Kultureller Einfluss und Globalisierung
Baroud weist in seinem Artikel auf den kulturellen Einfluss der USA und Großbritanniens nach dem Kalten Krieg hin und glaubt, dass dieser Einfluss die natürliche kulturelle Entwicklung verschiedener Gesellschaften gestört hat. Er verweist zudem auf die Rolle der englischen Sprache als Hauptkommunikationsmittel und den Einfluss westlicher Unterhaltung in verschiedenen Gesellschaften und führt diese Veränderungen als Faktoren ein, die die Kluft zwischen den Generationen vergrößert und gesellschaftliche Werte und Prioritäten neu definiert haben.

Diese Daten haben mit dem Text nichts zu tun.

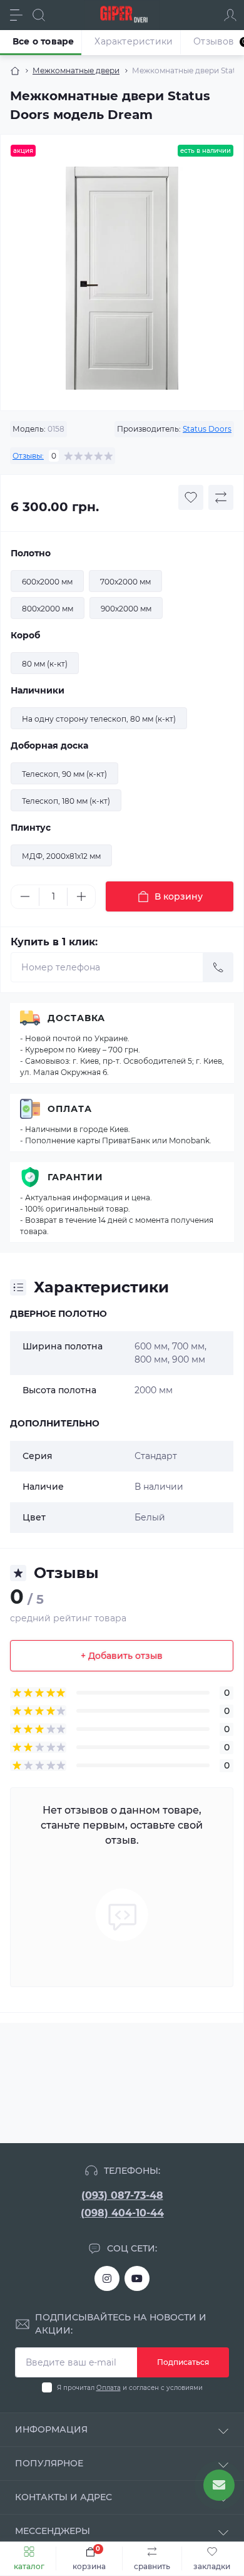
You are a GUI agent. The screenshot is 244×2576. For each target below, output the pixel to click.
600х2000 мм (47, 581)
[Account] (230, 15)
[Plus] (81, 896)
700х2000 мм (125, 581)
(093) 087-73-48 (122, 2195)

Kritik an der Theorie des Kampfes der Kulturen
Ramzi Baroud kritisiert die von Samuel Huntington präsentierte Theorie des Kampfes der Kulturen. Huntington glaubte, dass die Welt in „große Zivilisationen“ aufgeteilt würde, deren Beziehungen durch Konflikte bestimmt wären. Baroud stellt diese Theorie als eine Neudefinition rassistischer Stereotypen und als politisches Instrument dar, das nach dem Zusammenbruch der Sowjetunion und im Zuge des ersten Irak-Krieges und des westlichen Militarismus gestärkt wurde.

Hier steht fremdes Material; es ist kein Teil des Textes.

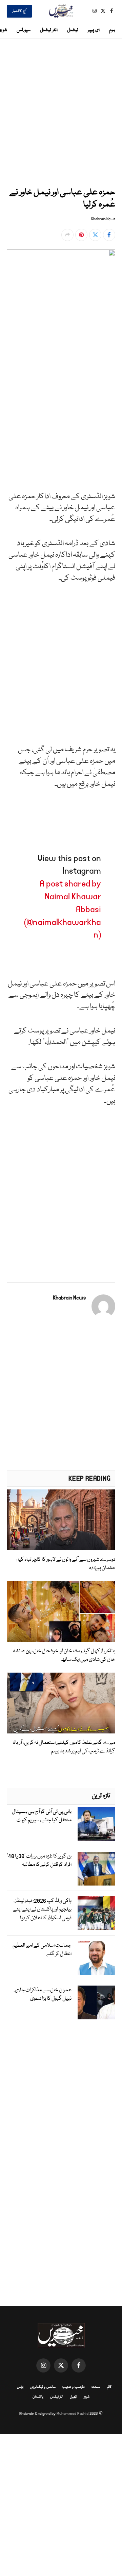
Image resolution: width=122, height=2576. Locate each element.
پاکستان (38, 2397)
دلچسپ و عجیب (73, 2387)
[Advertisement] (61, 111)
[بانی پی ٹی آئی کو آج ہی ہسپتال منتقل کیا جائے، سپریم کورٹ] (96, 1824)
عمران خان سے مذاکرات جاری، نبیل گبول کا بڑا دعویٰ (43, 1994)
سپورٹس (23, 30)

Er glaubt, dass diese Theorien nicht das gewünschte Ergebnis für den Westen erzielen konnten, nämlich die Welt als Geisel zu nehmen.
Aufstieg der neuen Welt
Der Autor betont die Entstehung einer neuen Welt, die nicht auf zivilisatorischen Suchen, sondern auf demselben alten historischen Muster basiert: Diejenigen, die nach Macht streben, um ihre wirtschaftlichen Interessen auszuweiten und zu schützen, und diejenigen, die für Freiheit, Gerechtigkeit und Gleichheit kämpfen. Baroud glaubt, dass diese Muster jenseits zivilisatorischer, religiöser, rassischer und geografischer Tendenzen liegen und dass sich in diesem Prozess auch Großmächte vereinen.
Gaza-Krieg und globale Einheit
Baroud bezeichnet den Gaza-Krieg als einen Punkt der globalen Einheit, der zur Bildung einer neuen Identität in den internationalen Beziehungen geführt hat. Er stellt fest, dass die Solidarität mit den Palästinensern nicht auf religiösen, rassischen, geografischen oder kulturellen Grenzen beruht, sondern auf globaler Gerechtigkeit. Diese Solidarität zeigt sich in weit verbreiteten globalen Protesten von Europa bis Nordamerika und von Afrika bis Lateinamerika, bei denen sich Menschen aller Hautfarben, Rassen, Altersgruppen, Geschlechter und Religionen zusammengeschlossen haben.
Schlussfolgerung
In seiner Schlussfolgerung weist Baroud auf die Bedeutung des globalen Widerstands gegen politische und wirtschaftliche Spaltungen hin und glaubt, dass der Gaza-Krieg gezeigt hat, dass es möglich ist, unterschiedliche Identitäten und Zivilisationen zu überwinden und sich für globale Gerechtigkeit zu vereinen. Dies wird als ernsthafte Herausforderung für die Theorie des Kampfes der Kulturen und traditionelle Konzepte von Macht und Identität in den internationalen Beziehungen angesehen.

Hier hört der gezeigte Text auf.